THE BOOK THIEF
Within the first few pages, when I realized that "Death" was the narrator, I was hooked. What an interesting approach to the Holocaust. I have witnessed death up close and personal three times. First as I held my infant son and then as I walked my father and later my mother to it's door. I am not afraid of death, but the look of it always disturbs me. In that moment the body is just a shell. It is always sad... so when Death describes Rudy's passing, it tore my heart out.
"On many counts, taking a boy like Rudy was robbery—so much life, so much to live for—yet somehow, I’m certain he would have loved to see the frightening rubble and the swelling of the sky on the night he passed away. He’d have cried and turned and smiled if only he could have seen the book thief on her hands and knees, next to his decimated body. He’d have been glad to witness her kissing his dusty, bomb-hit lips."
"Death just has a job to do... even Death has a heart."
I loved the characters in this book, especially the sweet relationship between Liesel and her papa and the conflicted relationship of Hans and Rosa Hubermann... there was so much more than what appeared on the surface. Love sometimes has a strange way of manifesting itself. It was touching that the mayor's wife, in her pain, was actually allowing Liesel her thievery and of course it was sad that Rudy and Liesel never got the time for their romance to blossom.. But isn't that the way life is? We shouldn't put things off.

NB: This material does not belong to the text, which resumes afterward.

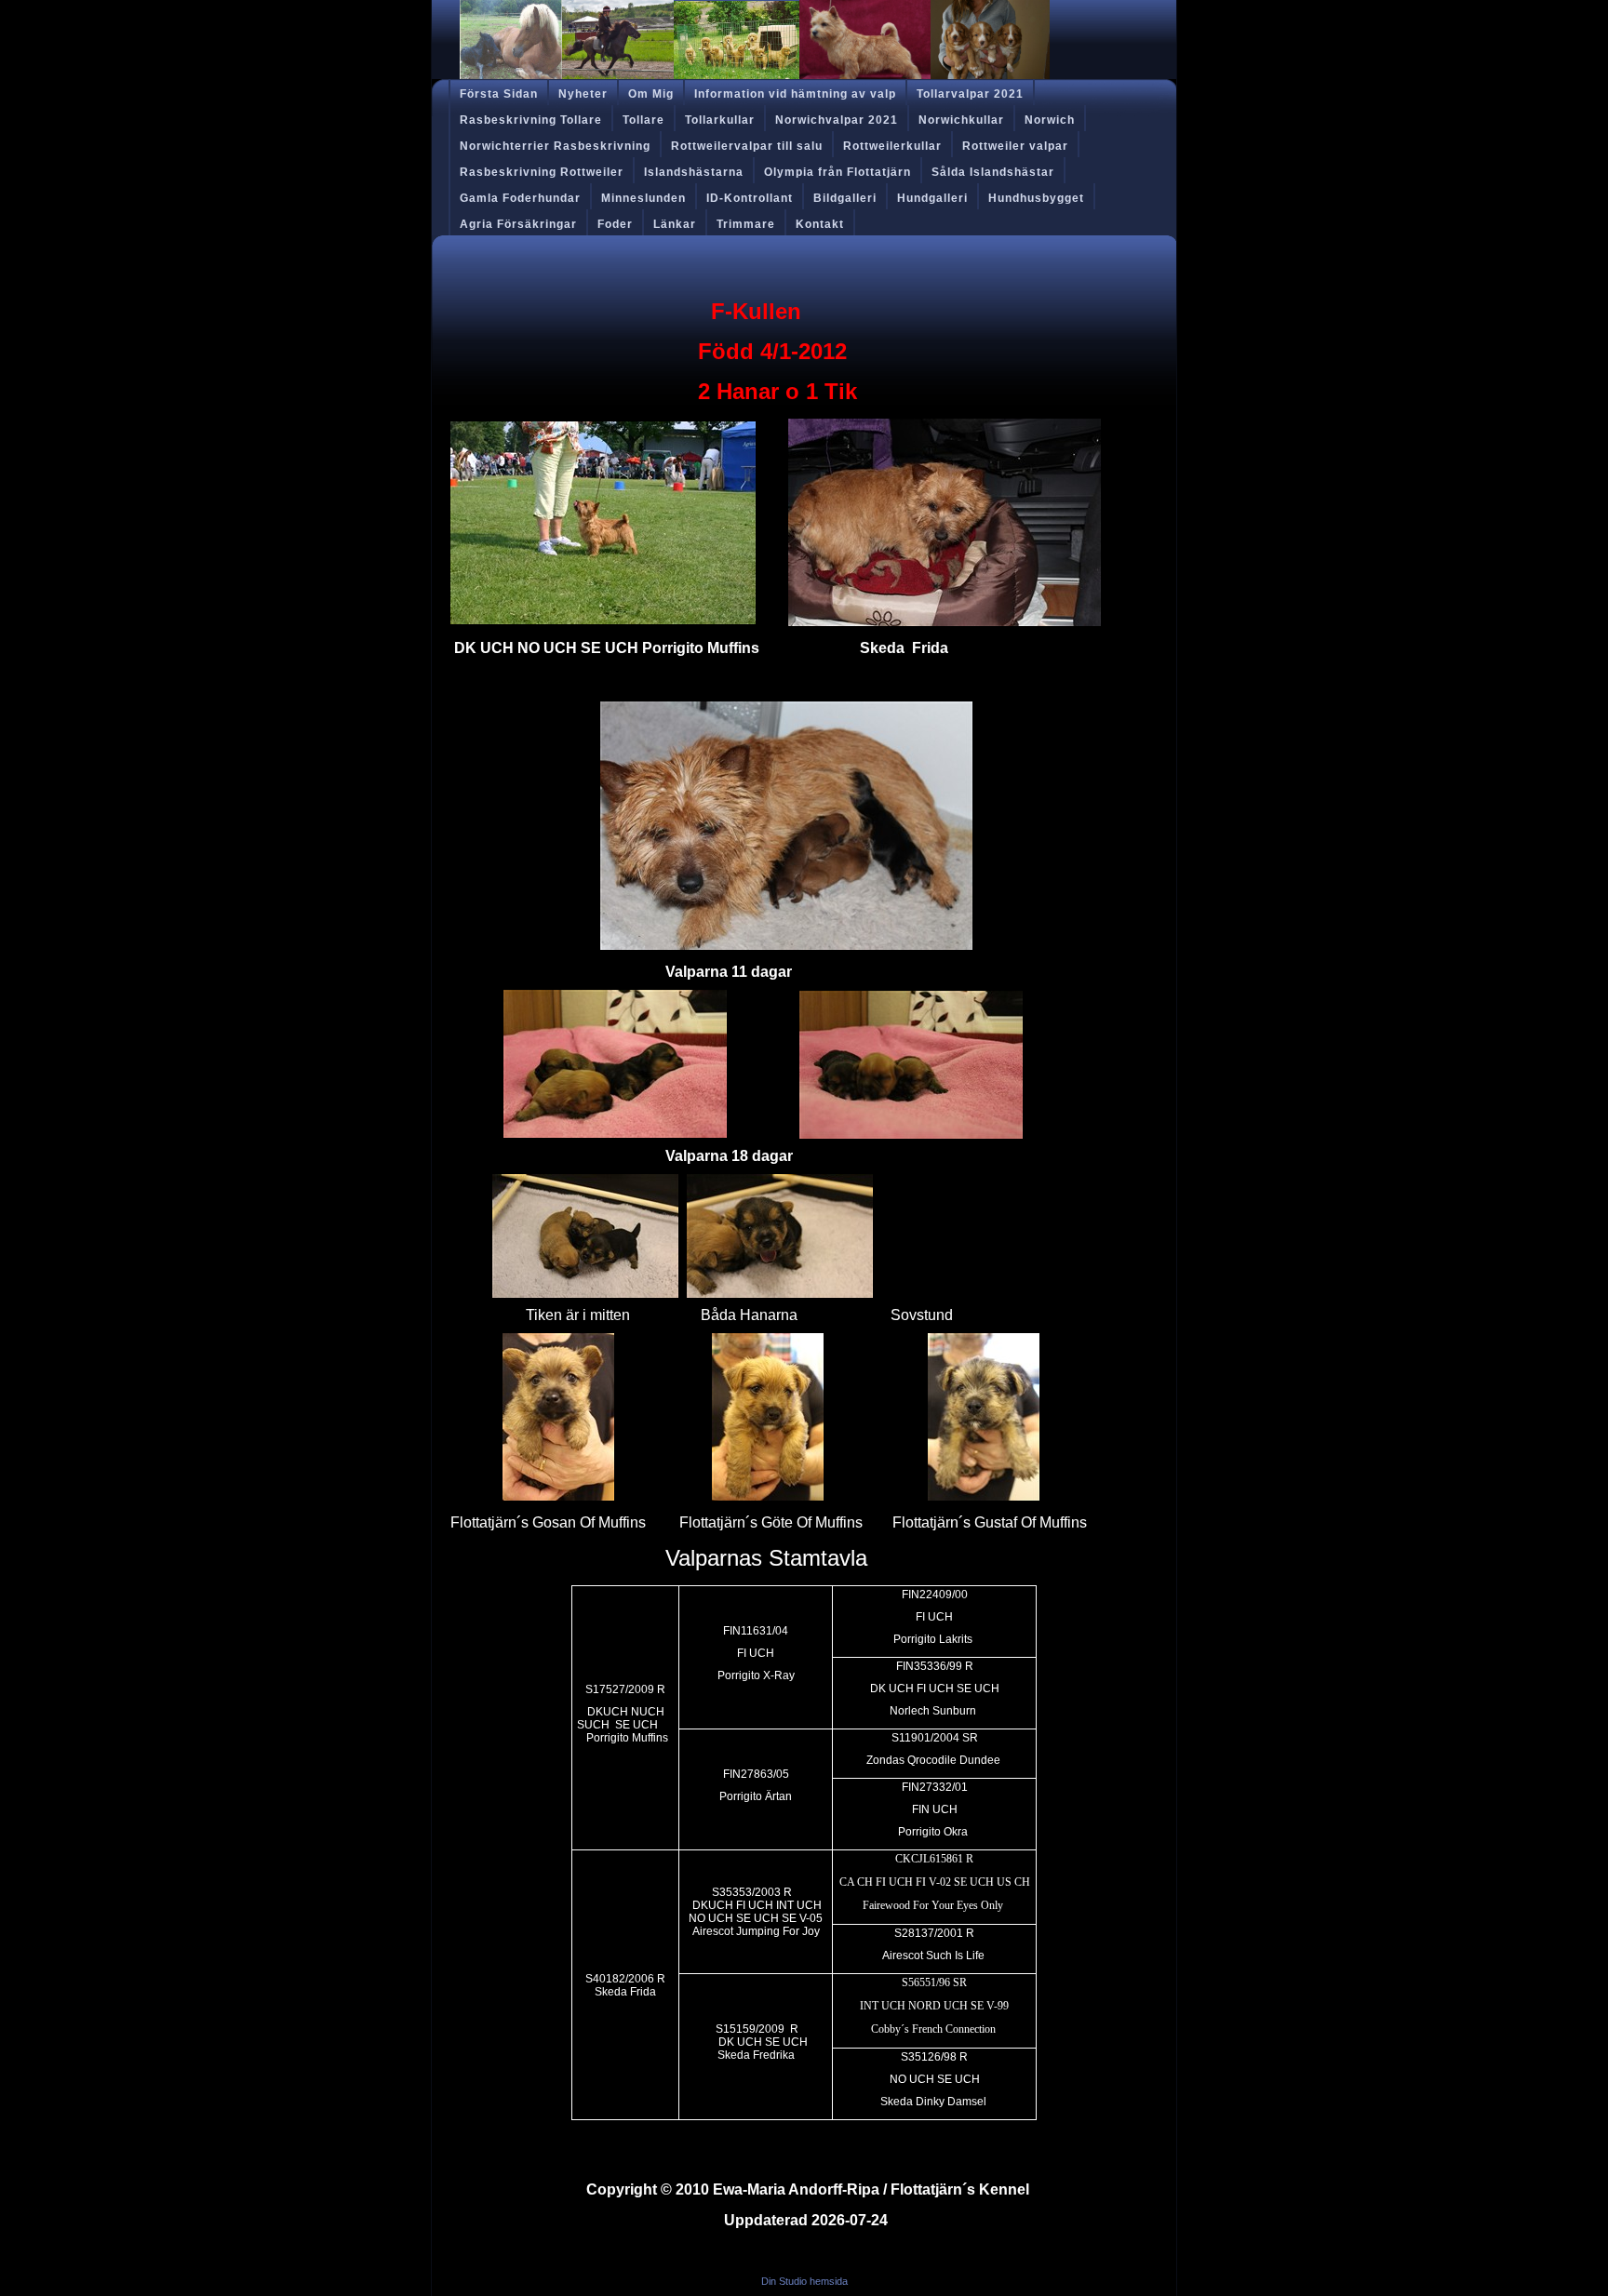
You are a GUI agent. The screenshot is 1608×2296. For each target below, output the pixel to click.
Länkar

It was about 2:00 AM when I finished the book. I cried of course, as Death did his job. I thought it was poignant that they were taken in their sleep, no fear, no pain... whisked away in the night. But more than that I was angry. I got out of bed and threw the book in the garbage. My reaction surprised me. I knew, going in, that this book would have a sad ending so why was I so upset? I couldn't put my finger on it.
Then... about two weeks later, after I had retrieved my copy of the book, and was thinking about something completely different, the answer suddenly bubbled to the surface...
It doesn't matter that Death has a heart or that he has a job to do. It doesn't matter that he gently lifts our spirits upward and that the sheer numbers of people dying was exhausting to him. He is no respecter of persons and he's coming for us all. We don't know when and we don't know how but we do know he will come. I guess as I tossed the book I was saying...
"Not yet, not now. I plan to dance in the rain a few more times."